Çevik yaklaşımın İK tarafından öğrenilmesi teşvik edilmelidir. Çünkü İK, çalışanların şirkete yenilikçi ve yaratıcı fikirlerini sunmaları için alan oluşturur. Çevik öğrenmenin olmadığı bir ortamda çalışanlar yürütülen projelere farklı ve yenilikçi fikirleriyle katkıda bulunmakta zorluklar veya engeller yaşayabilirler. Sürekli öğrenme metodolojisini benimseyen ekiplerin, yaşadığı zorlukları veya engelleri bu yolla aştığı görülmektedir. Dolayısıyla ekipler, her türlü zorluk ve engeli çevik yaklaşımda iş birliği yoluyla çözüme kavuşturabilirler.

✍ İK çalışanları iş birliğini arttırmak ve sürekli öğrenme metodolojisini uygulamak için çevik öğrenmeyi öğrenmelidir!

✔ Akışta şeffaflığı sağlayıp, güven oluşturmak!

İK’nın yürüttüğü tüm süreçlerde, çalışanlar arasında şeffaflığın sağlanması çalışanların şirketin vizyonuna karşı güven duymasını etkilemektedir. Sadece şirket için değil. Çalışanların kendi aralarında da güven bağını oluşturup, süreçlerdeki şeffaflığı görmesi aidiyet duygusunu geliştirecektir. Böylece çalışanlar yaptıkları işi daha iyi yapmaya çalışacaklardır. Bu durum çevik yaklaşım perspektifinden ele alındığında; şeffaf ve güvenilir bir ortam sağlanmasının çevik insan gücünü arttırabileceği düşündürmektedir. İK’nın istediği şeylerden biri olan: çalışanların çevikleştirilmesi bu sayede gerçekleşecektir. Elbette ki ilk aşamada bunu uygulamak zorlayıcı olacaktır. Fakat çevikliğin bir süreç ifade ettiğini unutmamak gerekiyor. Süreci parçalara bölerek, ekipleri işin içine dahil edip, iyileştirilecek noktalar için geri bildirimleri almak ve tüm bu süreci şeffaf yürütmek çalışanların güven duygusunu arttıracaktır. Dolayısıyla çevik öğrenmenin benimsenme hızında da artış yaşanacaktır.

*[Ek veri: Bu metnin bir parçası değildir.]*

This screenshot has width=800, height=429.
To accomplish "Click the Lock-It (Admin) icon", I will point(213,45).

✍ İK çalışanları akışta şeffaflığı sağlayıp, güven oluşturmak için çevik öğrenmeyi öğrenmelidir!

✔ Şirket kültürüne ve çalışanlara değer katmak! 

Şirket kültürünün oluşturulmasında büyük katkıları olan İK birimi, çalışanlar ve yürütülen süreçler arasında çevik öğrenmeyi yaygınlaştırırsa şirketin imajını olumlu anlamda etkileyecektir. Yeni bir çalışma kültürünü benimsetmenin zorluğunu süreç içerisinde daha iyi anlayacaksınız. Fakat, pes etmeden çevikliği sağlamanın insanlardan geçtiğini hatırlamanız bu süreçlerde motivasyonunuzu arttıracaktır. İK bunu yaparak dönüşümü şirket içinde yönlendirmiş oluyor. Bu durum sizce de çok havalı değil mi? 😎

✍ İK çalışanları şirket kültürüne ve çalışanlarına değer katmak için çevik öğrenmeyi öğrenmelidir!

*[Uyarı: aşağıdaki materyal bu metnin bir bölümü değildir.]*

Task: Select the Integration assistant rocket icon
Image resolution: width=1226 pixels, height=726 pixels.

✔ Son kullanıcıyı memnun ve mutlu etmek!

Çevik yaklaşımı içselleştiren bir İK birimi, şirkette çalışanlar arasında empatinin arttığını gözlemleyecektir. Empati artışının en güzel çıktısı da çalışanların daha insan odaklı olmasını sağlamasıdır. Bu evrede çalışanlar yürüttükleri işlerde ve projelerde son kullanıcıyı merkeze almayı değerli bulacaklardır. İK’nın oluşturduğu kültürün bu düşüncede büyük katkılarının olduğu kesindir. Üstelik süreç akışında ekstra kural veya prosedür uygulamanıza da gerek kalmaz. Çünkü, çevik öğrenme yaklaşımı yukarda bahsettiğimiz gibi bir zihniyet bir felsefe bir metodolojidir. İnsanın içine işlediğinde sezgiye dayalı öğrenme ve tahmin yürütme yöntemlerini kullanarak sürecin parçası olmaya çalışır. Dolayısıyla hem ekip motivasyonu artacak hem de son kullanıcı deneyimi iyileştirilecektir.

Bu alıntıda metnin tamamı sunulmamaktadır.